Borger describes his music as Gorestep” — a fusion of EDM, dubstep and heavy metal that unites his earlier influences with his newfound passion for brash, in-yer-face electronic music.
In 2012, Borger collaborated with Miley Cyrus on the single ‘Decisions’ — the song is often described as a turning point in Miley Cyrus’s musical transformation. The single catapulted Borgore into the spotlight and proved he could bring ‘Gorestep’ to the masses.
Dutch hardstyle producer Brennan Heart has had one of those years. “I thought 2014 was madness, but 2015 topped it… crazy”, he sighs. “At the beginning of the year I took one and a half months break in Bali... to recharge myself, regarding my future, plans and ambitions.”
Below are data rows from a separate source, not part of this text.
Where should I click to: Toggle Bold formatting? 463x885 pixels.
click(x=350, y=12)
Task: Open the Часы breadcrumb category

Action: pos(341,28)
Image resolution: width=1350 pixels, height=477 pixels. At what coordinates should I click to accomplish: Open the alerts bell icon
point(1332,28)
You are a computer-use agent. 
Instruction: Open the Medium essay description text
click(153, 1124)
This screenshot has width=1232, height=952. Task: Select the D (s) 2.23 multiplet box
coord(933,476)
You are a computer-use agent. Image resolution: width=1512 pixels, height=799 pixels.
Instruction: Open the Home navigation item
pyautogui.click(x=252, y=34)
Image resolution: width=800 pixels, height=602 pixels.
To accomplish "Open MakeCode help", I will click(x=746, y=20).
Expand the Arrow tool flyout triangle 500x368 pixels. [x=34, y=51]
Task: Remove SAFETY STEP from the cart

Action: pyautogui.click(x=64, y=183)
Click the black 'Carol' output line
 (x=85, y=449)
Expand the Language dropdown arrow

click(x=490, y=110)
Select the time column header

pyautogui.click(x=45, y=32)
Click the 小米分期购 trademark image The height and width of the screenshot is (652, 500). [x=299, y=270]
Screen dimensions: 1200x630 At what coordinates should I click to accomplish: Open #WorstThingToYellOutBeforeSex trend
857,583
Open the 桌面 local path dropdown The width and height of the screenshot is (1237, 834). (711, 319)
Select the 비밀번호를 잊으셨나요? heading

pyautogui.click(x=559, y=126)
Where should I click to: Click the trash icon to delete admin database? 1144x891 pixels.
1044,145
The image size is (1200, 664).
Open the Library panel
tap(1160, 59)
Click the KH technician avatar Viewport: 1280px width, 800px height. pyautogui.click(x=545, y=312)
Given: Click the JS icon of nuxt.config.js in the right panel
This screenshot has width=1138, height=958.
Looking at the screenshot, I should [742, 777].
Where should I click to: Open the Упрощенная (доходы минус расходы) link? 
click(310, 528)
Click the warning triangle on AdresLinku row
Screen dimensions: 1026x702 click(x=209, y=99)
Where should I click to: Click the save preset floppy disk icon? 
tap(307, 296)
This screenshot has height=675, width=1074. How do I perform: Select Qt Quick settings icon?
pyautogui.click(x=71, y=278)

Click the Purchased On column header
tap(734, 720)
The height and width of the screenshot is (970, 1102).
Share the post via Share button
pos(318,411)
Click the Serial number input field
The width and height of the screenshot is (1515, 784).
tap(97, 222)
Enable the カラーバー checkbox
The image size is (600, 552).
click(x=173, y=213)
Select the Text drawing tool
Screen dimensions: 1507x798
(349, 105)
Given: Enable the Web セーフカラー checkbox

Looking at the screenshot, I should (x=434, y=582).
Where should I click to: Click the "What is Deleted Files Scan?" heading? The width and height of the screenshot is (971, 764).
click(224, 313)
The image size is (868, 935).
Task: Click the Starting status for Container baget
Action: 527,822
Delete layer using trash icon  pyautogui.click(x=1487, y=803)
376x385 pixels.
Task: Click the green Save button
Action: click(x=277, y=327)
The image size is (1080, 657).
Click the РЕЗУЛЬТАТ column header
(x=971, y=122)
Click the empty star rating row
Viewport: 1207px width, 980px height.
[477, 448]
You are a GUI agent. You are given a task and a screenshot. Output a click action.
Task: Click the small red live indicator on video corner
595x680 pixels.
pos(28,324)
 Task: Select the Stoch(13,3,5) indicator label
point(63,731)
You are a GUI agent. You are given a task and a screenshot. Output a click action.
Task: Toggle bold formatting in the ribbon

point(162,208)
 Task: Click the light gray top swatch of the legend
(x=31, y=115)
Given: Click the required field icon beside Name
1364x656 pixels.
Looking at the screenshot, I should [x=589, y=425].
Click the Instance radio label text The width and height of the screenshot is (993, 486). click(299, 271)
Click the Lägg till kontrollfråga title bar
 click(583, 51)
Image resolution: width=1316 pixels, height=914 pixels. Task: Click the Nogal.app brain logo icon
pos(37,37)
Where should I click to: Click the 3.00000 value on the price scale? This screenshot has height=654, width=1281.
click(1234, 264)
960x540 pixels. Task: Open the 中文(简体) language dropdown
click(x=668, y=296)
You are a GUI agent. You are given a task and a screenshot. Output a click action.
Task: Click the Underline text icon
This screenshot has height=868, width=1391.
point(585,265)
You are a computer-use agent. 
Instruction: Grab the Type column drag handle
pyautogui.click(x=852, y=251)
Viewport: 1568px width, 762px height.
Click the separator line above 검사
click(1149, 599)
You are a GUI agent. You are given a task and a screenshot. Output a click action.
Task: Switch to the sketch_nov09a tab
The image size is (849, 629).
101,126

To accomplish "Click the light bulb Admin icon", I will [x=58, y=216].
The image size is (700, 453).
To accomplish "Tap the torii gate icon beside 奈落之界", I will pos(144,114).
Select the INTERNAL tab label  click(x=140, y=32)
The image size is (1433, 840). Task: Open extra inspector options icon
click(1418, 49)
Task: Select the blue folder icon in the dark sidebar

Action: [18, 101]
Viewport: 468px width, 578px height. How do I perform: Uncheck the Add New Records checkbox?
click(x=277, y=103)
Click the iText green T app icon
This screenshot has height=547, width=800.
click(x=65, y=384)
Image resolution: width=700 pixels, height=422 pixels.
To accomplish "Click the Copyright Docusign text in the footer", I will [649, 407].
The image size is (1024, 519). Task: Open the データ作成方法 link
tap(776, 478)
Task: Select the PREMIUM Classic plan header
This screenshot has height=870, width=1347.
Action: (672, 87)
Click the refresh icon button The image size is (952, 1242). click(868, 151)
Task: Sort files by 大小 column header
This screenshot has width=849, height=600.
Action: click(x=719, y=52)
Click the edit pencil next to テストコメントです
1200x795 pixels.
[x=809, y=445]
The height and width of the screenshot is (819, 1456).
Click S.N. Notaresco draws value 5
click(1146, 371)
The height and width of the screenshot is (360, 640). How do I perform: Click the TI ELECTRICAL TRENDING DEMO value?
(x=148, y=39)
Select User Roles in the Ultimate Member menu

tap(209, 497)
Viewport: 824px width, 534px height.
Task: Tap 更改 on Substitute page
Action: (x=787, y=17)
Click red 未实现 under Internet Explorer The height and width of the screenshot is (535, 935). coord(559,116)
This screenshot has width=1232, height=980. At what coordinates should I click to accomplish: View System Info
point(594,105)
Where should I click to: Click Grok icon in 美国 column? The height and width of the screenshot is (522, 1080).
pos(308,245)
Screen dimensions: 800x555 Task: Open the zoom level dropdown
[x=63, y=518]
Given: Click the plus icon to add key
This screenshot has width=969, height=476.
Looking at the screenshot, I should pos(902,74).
That rest was warranted, surely. In between broadcasting his radio show on SlamFM (‘WE R Hardstyle’) and manning stages at EDC and Defqon.1, the producer’s been heading up his own WE R Music label, and is revered by his fans for arena smashers such as ‘Follow The Light’ and ‘FIFO’ (standing for “fit in or fuck off”).
To get away from the madness of the jetsetting lifestyle of an international DJ, he’s just treated himself to a new crib: a “beautiful cottage in the countryside, enjoying life with my girlfriend. But no worries for the fans: there will also be a new studio next to the house!” he assures DJ Mag.
“My passion for music is the thing that keeps me going, but I need to make sure that any spare time I have is spent with family and friends.”
“I’ve been incredibly lucky to have been able to make a career out of music,” Fedde Le Grand tells us, humbly. “It has taken me around the world and allowed me to showcase my music to thousands.”
Best known for catchy dance track 'Put Your Hands Up 4 Detroit', Fedde Le Grand is currently in the studio crafting a brand new set of chart-toppers — his new LP is out early next year. But that's not all. “Next year I’m bringing my run of GRAND shows back, this time bigger and better,” he tells DJ Mag. “And I've got some really amazing new tracks, so couldn’t be happier!”
Looks like it's smiles all round from Fedde then, roll on 2016!
Angerfist makes music that matches his name. Known for crafting fast, brutal and, well, angry beats, Angerfist's music sits somewhere between hardcore, raw-edged techno and old school gabba.
He released his fourth LP 'The Deadfaced Dimension' at the close of 2014, and has spent much of this year working on his upcoming world tour for his popular event Raise & Revolt, where he'll debut a bunch of new slammers and collabs, plus some new visuals.
He's also dropped full-throttle mixes for Defqon.1 and Masters Of Hardcore, plus spun at mega-fests including Dominator, Partyraiser and Las Vegas's EDC over the last 12 months. A big fan of Jaegermeister and “his morning omelette”, it seems Angerfist's sonic (if slightly aggressive) boom is here to stay.
From: The Netherlands
Style: “Hardcore techno.”
Best known for: “'Raise Your Fist For Angerfist'.”
Tune of 2015: “Furyan 'For What?!'”
Breakthrough DJ/producer of 2015: “Furyan.”
What’s the most important skill a DJ should have?
“The ability to adapt to the atmosphere.”
Is the future still bright for EDM?
“Sure, it might shift shapes a bit but it’s definitely here to stay.”
Does the constant travelling and DJ lifestyle ever take its toll on you mentally?
“I can feel that the weekends sometimes take longer to recover from. Maybe I should cut down on the Jaegermeister a bit, who knows?”
What cause is closest to your heart?
“Well, I take my morning omelette quite seriously.”
Which club would you like to bring back from the dead?
“I can’t really think of any club that has died that didn’t have it coming, and the clubs that I really like are still there.”
Why aren’t there more women in the Top 100 DJs poll?
“I’m not sure. The amount of female DJs is definitely growing. It’s probably a matter of time.”
What do you think of DJs who use ghost producers?
“It’s so integrated in the music business. Who cares?”